Passage for review:
::::
A TEI Project

Allen and Greenough/ New Latin Grammar

Indefinite Pronouns

310. Quis, quispiam, aliquis, quīdam, are particular indefinites, meaning some, a certain, any. Of these, quis, any one, is least definite, and quīdam, a certain one, most definite; aliquis and quispiam, some one, stand between the two:—

dīxerit quis (quispiam), some one may say.

aliquī philosophī ita putant, some philosophers think so. [quīdam would mean certain persons defined to the speaker's mind, though not named.]

habitant hīc quaedam mulierēs pauperculae (Ter. Ad. 647), some poor women live here [i.e. some women he knows of; some women or other would be aliquae or nesciō quae].

a. The indefinite quis is rare except in the combinations sī quis, if any; nisi quis, if any ... not; nē quis, lest any, in order that none; num quis (ecquis), whether any; and in relative clauses.

b. The compounds quispiam and aliquis are often used instead of quis after , nisi , , and num, and are rather more emphatic:—

quid sī hōc quispiam voluit deus (Ter. Eun. 875), what if some god had desired this?

nisi alicui suōrum negōtium daret (Nep. Dion. 8.2), unless he should employ some one of his friends.

cavēbat Pompêius omnia, nē aliquid vōs timērētis (Mil. 66), Pompey took every precaution, so that you might have no fear.
::::
(Stored data entries)

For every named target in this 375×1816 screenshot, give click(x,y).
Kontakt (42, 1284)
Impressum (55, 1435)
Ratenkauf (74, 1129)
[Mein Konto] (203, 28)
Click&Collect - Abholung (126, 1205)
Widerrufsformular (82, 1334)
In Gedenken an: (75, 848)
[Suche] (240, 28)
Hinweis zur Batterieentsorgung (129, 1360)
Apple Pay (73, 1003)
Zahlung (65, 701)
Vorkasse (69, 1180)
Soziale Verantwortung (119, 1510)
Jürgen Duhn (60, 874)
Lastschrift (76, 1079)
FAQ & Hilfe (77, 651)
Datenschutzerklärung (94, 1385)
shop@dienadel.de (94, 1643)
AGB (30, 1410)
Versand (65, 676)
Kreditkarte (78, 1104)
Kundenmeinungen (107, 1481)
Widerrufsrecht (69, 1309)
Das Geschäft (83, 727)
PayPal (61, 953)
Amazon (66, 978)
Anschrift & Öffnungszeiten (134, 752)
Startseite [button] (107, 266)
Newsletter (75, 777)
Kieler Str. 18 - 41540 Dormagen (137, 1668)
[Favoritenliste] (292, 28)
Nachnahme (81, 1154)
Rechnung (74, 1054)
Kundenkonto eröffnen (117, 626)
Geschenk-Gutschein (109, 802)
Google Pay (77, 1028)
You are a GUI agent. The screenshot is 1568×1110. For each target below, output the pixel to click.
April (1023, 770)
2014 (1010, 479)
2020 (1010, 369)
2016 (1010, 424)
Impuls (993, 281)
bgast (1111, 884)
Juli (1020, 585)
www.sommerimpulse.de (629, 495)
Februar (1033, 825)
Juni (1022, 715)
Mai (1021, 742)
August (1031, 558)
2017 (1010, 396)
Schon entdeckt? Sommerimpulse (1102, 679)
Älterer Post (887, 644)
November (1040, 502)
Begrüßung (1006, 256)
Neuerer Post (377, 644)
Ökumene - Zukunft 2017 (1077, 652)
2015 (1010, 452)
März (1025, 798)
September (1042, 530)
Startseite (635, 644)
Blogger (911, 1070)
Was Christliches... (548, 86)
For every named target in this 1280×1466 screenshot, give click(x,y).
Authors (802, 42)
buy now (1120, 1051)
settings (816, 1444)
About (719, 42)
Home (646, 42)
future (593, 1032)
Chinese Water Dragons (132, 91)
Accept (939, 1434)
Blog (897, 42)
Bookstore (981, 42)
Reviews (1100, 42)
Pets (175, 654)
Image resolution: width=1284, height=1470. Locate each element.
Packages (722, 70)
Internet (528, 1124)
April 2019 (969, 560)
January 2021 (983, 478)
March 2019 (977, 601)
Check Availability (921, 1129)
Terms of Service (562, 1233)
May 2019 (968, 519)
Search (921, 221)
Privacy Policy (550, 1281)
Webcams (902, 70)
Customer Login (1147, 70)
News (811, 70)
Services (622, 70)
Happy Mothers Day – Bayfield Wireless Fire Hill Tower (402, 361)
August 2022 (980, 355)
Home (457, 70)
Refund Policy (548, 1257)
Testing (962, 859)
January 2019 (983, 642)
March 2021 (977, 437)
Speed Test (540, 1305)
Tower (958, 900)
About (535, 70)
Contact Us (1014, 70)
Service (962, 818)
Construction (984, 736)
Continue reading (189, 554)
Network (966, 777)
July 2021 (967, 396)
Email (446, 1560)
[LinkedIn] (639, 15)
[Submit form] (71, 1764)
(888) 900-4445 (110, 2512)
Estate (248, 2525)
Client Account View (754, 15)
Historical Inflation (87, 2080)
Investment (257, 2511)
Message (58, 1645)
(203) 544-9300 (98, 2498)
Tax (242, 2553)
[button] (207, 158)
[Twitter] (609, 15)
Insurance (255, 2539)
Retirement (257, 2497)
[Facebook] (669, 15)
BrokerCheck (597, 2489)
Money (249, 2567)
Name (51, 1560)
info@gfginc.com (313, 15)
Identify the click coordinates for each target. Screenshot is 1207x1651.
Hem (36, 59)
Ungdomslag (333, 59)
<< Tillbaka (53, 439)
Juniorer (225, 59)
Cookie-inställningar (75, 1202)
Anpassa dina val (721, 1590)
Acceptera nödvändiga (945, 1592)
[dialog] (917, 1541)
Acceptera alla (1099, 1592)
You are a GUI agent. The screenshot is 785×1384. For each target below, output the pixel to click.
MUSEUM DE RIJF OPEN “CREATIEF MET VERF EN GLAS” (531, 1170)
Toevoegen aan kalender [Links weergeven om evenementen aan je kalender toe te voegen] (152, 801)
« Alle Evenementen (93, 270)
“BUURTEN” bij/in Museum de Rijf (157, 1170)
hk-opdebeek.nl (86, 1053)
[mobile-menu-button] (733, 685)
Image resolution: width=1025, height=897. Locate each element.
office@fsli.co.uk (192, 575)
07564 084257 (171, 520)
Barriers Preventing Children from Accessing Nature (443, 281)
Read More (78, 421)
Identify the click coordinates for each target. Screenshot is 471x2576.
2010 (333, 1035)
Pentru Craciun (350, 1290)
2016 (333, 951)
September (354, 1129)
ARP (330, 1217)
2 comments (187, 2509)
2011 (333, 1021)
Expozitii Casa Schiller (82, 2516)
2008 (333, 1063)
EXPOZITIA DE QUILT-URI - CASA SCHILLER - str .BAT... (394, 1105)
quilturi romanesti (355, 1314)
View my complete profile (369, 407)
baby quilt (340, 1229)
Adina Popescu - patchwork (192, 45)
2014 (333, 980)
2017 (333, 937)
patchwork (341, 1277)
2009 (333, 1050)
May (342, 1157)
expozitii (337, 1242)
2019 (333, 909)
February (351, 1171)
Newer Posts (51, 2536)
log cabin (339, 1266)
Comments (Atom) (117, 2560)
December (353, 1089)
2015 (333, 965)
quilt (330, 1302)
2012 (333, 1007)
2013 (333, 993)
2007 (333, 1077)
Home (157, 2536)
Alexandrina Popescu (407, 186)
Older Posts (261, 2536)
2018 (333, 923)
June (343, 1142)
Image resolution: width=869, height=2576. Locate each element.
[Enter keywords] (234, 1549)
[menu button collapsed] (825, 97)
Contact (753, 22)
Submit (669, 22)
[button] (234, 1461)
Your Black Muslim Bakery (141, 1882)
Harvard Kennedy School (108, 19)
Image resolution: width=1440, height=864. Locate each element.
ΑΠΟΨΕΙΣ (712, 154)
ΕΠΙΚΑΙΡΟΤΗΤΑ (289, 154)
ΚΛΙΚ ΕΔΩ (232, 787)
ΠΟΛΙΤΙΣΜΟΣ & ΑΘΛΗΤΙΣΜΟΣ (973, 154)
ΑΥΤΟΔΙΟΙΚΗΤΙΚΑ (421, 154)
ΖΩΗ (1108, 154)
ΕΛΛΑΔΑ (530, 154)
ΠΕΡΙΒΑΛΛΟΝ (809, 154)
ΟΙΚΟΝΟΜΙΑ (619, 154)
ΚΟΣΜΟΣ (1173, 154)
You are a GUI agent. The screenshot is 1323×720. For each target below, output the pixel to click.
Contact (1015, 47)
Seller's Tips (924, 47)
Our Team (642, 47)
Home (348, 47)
::::
Please copy the grammar passage on indefinite pronouns from "habitant hīc quaedam" to "or nesciō quae].", renaming "poor women" as "needy women".

Response below:
habitant hīc quaedam mulierēs pauperculae (Ter. Ad. 647), some needy women live here [i.e. some women he knows of; some women or other would be aliquae or nesciō quae].